有关公共模型所有的IO(数据库)将通过这个类实现.
通用的IO方法
"""
def __init__(self, location=None, dbname=None):
self.location = location
self.dbname = dbname
pass
# @classmethod
def field(self, table_name, field_name, filter=None):
"""
Query the value of a field in the database
:param filter:
:param table_name: the database's table name
:param field_name: the table's field name
:return: all values in database
"""
try:
return BaseModel(table_name, self.location,
self.dbname).distinct(field_name, filter)
except Exception:
raise MongoIOError('query the field raise a error')
# @classmethod
def max(self, table_name, field='_id', **kw):
"""
找到满足kw条件的field列上的最大值
:param table_name:
:param field:
:param kw:
:return:
"""
try:
if not isinstance(field, str):
raise TypeError('field must be an instance of str')
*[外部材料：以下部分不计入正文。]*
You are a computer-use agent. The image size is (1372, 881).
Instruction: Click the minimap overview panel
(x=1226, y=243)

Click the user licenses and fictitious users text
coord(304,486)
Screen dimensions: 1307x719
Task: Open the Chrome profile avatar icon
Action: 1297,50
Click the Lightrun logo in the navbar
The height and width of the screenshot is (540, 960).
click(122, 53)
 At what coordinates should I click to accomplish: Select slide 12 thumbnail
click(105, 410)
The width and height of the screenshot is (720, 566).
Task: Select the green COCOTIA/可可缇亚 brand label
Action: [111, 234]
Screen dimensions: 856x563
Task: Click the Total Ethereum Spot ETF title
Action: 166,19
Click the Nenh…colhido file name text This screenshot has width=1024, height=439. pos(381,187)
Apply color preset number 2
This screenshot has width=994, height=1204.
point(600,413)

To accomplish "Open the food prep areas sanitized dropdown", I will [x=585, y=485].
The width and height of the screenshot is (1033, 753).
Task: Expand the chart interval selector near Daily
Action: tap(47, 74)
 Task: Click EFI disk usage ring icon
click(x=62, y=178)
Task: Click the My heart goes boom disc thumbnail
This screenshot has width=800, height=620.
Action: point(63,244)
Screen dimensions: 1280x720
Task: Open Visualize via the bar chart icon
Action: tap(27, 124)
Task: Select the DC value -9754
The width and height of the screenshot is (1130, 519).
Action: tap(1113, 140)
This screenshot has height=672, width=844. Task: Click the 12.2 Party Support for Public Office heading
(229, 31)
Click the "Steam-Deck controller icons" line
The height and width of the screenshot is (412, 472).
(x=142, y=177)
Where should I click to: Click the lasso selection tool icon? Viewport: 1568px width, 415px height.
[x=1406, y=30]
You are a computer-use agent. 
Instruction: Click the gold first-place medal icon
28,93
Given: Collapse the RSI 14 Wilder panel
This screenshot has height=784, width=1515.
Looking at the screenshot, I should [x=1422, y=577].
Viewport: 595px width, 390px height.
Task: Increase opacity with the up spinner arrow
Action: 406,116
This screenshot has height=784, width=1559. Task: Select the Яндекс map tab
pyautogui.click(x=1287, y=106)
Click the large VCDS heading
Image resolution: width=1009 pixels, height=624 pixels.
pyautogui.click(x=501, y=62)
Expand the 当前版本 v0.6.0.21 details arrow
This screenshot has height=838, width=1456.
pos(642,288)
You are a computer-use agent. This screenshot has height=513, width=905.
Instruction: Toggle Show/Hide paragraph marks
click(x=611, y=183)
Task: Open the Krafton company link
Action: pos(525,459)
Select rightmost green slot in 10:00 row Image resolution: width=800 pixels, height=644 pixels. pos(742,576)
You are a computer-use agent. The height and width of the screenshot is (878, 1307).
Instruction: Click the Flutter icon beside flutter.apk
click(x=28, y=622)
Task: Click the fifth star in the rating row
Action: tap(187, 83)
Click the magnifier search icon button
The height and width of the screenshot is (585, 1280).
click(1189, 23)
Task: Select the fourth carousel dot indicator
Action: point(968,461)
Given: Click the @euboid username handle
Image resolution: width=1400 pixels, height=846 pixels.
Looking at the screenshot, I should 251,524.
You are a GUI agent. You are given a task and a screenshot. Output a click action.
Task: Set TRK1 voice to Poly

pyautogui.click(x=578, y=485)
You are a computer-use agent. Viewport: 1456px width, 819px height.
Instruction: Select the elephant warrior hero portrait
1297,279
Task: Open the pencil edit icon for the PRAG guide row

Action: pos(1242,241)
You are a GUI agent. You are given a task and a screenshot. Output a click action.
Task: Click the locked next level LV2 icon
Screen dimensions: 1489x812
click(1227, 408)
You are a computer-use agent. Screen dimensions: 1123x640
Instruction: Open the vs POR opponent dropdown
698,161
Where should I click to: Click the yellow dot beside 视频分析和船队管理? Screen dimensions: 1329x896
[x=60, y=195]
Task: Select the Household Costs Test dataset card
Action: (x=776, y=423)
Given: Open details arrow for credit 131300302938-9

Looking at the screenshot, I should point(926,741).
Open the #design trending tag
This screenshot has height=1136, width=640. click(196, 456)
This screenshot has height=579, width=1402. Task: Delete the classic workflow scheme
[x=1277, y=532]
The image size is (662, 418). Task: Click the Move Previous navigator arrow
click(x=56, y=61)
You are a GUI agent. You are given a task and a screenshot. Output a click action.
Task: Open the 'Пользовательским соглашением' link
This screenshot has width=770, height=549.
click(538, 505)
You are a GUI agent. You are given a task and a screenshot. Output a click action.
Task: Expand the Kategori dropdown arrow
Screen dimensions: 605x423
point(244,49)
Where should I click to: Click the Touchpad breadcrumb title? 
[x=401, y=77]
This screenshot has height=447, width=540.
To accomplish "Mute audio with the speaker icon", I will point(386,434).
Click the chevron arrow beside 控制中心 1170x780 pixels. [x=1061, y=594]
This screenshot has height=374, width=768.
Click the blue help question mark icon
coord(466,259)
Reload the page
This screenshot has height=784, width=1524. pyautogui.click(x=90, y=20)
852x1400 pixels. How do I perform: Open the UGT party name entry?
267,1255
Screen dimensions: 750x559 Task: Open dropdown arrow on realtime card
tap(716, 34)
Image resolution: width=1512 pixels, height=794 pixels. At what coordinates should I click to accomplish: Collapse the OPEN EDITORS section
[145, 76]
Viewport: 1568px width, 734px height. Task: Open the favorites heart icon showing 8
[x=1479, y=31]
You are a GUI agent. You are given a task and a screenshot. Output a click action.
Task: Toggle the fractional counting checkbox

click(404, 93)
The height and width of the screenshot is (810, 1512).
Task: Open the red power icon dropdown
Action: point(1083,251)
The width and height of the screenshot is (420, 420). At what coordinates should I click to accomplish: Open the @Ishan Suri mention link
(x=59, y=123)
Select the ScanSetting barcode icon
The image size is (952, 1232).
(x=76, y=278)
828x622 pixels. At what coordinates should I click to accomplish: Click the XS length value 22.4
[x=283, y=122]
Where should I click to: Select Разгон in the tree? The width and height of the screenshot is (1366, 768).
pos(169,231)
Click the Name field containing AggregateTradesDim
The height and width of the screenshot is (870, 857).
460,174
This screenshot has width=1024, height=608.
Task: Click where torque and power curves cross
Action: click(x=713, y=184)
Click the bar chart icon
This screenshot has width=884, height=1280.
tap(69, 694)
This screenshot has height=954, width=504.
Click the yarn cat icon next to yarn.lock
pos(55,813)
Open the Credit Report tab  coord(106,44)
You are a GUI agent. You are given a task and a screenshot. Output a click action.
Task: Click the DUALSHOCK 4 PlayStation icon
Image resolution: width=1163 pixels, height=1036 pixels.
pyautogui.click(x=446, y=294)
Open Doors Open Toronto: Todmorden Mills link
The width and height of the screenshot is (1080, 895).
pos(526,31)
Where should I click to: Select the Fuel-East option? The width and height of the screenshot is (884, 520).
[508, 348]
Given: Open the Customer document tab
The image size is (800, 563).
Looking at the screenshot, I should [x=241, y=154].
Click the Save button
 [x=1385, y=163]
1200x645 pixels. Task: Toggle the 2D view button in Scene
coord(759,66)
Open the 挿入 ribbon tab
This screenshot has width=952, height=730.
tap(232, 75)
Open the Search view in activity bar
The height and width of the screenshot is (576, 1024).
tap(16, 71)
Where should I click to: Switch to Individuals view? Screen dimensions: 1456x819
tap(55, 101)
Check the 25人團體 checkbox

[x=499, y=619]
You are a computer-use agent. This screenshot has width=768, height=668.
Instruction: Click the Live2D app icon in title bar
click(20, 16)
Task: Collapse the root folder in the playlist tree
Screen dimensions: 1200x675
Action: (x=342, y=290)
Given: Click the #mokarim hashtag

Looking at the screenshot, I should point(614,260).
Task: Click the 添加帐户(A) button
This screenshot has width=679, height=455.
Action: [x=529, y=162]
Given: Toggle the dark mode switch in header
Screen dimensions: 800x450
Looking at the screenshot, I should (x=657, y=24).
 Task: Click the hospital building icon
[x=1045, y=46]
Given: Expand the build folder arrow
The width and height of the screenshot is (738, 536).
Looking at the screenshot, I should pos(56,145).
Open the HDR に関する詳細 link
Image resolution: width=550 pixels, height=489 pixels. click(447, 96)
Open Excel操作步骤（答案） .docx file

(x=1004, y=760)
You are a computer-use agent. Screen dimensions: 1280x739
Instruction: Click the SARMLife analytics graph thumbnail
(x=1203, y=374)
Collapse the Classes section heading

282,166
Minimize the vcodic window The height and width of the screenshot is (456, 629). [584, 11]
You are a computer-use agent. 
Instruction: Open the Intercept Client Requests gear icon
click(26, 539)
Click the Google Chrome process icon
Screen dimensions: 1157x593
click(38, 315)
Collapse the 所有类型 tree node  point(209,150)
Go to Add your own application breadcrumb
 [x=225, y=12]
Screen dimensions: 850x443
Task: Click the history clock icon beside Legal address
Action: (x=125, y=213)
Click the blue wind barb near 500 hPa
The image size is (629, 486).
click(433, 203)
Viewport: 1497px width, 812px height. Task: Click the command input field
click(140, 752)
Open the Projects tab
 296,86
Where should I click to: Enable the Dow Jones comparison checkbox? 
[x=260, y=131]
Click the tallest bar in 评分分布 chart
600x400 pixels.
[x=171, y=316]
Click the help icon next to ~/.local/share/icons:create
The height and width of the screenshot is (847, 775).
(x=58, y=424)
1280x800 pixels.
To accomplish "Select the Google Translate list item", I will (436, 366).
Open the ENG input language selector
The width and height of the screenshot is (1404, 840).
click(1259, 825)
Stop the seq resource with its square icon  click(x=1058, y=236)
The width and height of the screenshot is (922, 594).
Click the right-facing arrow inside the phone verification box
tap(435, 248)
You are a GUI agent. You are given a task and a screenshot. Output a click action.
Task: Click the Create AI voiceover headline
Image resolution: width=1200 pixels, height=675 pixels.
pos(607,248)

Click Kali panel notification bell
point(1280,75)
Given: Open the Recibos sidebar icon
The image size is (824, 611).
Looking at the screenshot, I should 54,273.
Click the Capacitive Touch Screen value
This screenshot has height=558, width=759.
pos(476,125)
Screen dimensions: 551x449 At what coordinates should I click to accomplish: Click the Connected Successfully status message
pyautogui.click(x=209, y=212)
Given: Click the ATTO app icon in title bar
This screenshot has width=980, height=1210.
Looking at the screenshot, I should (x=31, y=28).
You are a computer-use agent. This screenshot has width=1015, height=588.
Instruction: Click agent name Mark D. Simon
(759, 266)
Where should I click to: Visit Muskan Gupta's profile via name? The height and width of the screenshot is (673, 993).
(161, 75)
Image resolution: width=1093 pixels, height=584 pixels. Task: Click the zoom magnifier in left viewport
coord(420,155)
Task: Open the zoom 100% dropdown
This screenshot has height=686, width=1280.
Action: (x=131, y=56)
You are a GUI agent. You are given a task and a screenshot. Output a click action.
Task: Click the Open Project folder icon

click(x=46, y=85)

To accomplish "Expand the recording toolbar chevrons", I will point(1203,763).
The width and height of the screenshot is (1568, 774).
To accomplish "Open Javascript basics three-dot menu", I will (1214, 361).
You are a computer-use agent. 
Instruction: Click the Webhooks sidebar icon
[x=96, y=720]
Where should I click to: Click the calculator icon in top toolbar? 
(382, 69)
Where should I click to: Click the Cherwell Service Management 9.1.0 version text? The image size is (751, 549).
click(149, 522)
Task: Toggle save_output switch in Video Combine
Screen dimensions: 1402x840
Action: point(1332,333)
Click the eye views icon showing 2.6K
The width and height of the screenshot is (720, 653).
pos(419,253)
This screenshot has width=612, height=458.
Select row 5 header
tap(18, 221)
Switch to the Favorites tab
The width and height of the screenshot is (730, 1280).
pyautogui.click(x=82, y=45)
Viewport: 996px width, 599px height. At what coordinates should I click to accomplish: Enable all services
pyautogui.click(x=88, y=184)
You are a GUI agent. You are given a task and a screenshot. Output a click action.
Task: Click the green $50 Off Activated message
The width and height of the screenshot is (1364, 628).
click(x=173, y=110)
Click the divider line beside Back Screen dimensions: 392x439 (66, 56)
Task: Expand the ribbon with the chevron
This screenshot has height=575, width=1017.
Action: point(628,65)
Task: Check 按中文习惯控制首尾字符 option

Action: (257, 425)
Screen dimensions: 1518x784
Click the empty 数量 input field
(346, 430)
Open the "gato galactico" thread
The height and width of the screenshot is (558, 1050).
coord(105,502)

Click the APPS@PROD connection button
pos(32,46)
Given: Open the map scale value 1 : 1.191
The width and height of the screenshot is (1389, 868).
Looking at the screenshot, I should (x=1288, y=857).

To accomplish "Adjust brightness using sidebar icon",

cursor = BaseModel(table_name, self.location,
self.dbname).query(sql=kw, field={field: True})
if cursor.count():
d = pd.DataFrame(list(cursor))
m = d.loc[:, [field]].max()[field]
else:
m = None
cursor.close()
return m
except Exception as e:
raise e
# @classmethod
def min(self, table_name, field='_id', **kw):
"""
找到满足kw条件的field列上的最小值
:param table_name:
:param field:
:param kw:
:return:
"""
try:
if not isinstance(field, str):
raise TypeError('field must be an instance of str')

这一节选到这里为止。